Dependence on Bcd with Hill coefficients between 3 and 5 would be expected to show far greater effects on Hb than are observed, indicating that Bcd cannot be the only factor regulating the Hb border.
The insufficiency of Bcd cooperativity to produce Hb sharpness is also supported by the findings of Simpson-Brose et al. CITATION, who showed that synergy between Hb and Bcd is necessary to establish the expression patterns of the gap genes, including hb itself.
To address these issues, we have taken a combined experimental and theoretical approach to understand how the hb gene converts the positional information of the smooth Bcd gradient into a sharp expression pattern.

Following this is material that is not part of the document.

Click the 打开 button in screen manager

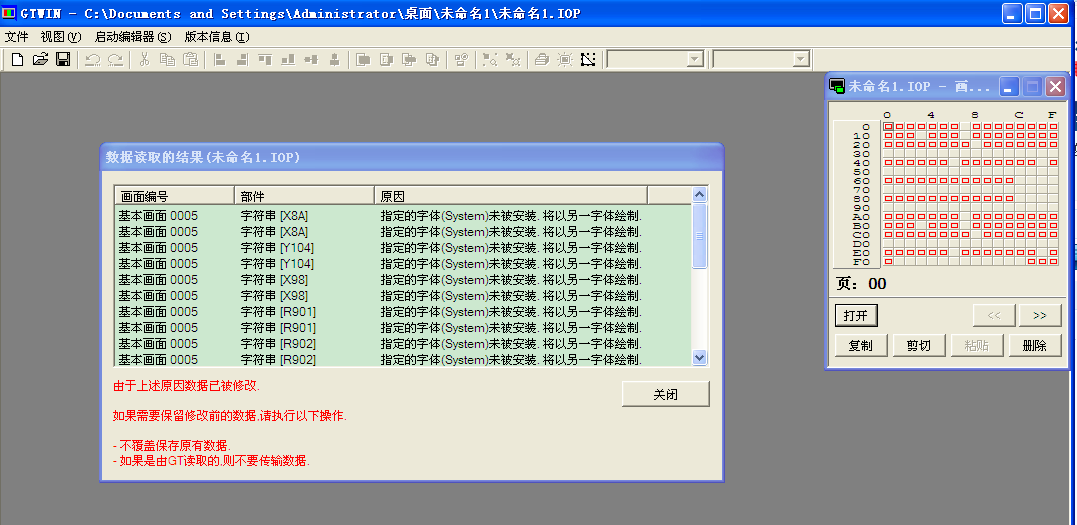click(855, 315)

We used wild-type embryos to experimentally determine how Hb position and sharpness change in time; and we measured how these quantities are affected in embryos mutant for Bcd cooperative binding and for hb self-regulation, and by use of an artificial promoter with 6 Bcd and 2 Hb binding sites.
We also developed a predictive reaction diffusion model of hb transcription, incorporating both Bcd cooperative binding and hb self-regulation.
By fitting this model to wild-type Bcd and Hb patterns, we determined kinetic parameters of the model, such as binding constants.
With these parameters, our model successfully reproduces the dynamic development of the Hb pattern.
By reducing Bcd binding constants or the number of Bcd binding sites, our model reproduces the same mutant phenotypes as our experiments, and predicts a loss of sharpness for a hb self-regulation mutant, which we experimentally verified.
By applying dynamical systems theory to the model, we show that Hb sharpness is due to spatial bistability stemming from hb self-regulation.
This means that Hb does not have a single steady-state concentration continuously dependent on Bcd, but that at a threshold Bcd concentration, two stable steady states become available to Hb, and a small change in Bcd concentration can create a dramatic shift in Hb concentration.
This shift between steady states is responsible for the sharpness of the Hb boundary.
The position of the Bcd threshold is controlled by Bcd cooperative binding, but this mechanism itself is not sufficient to generate hb's expression sharpness.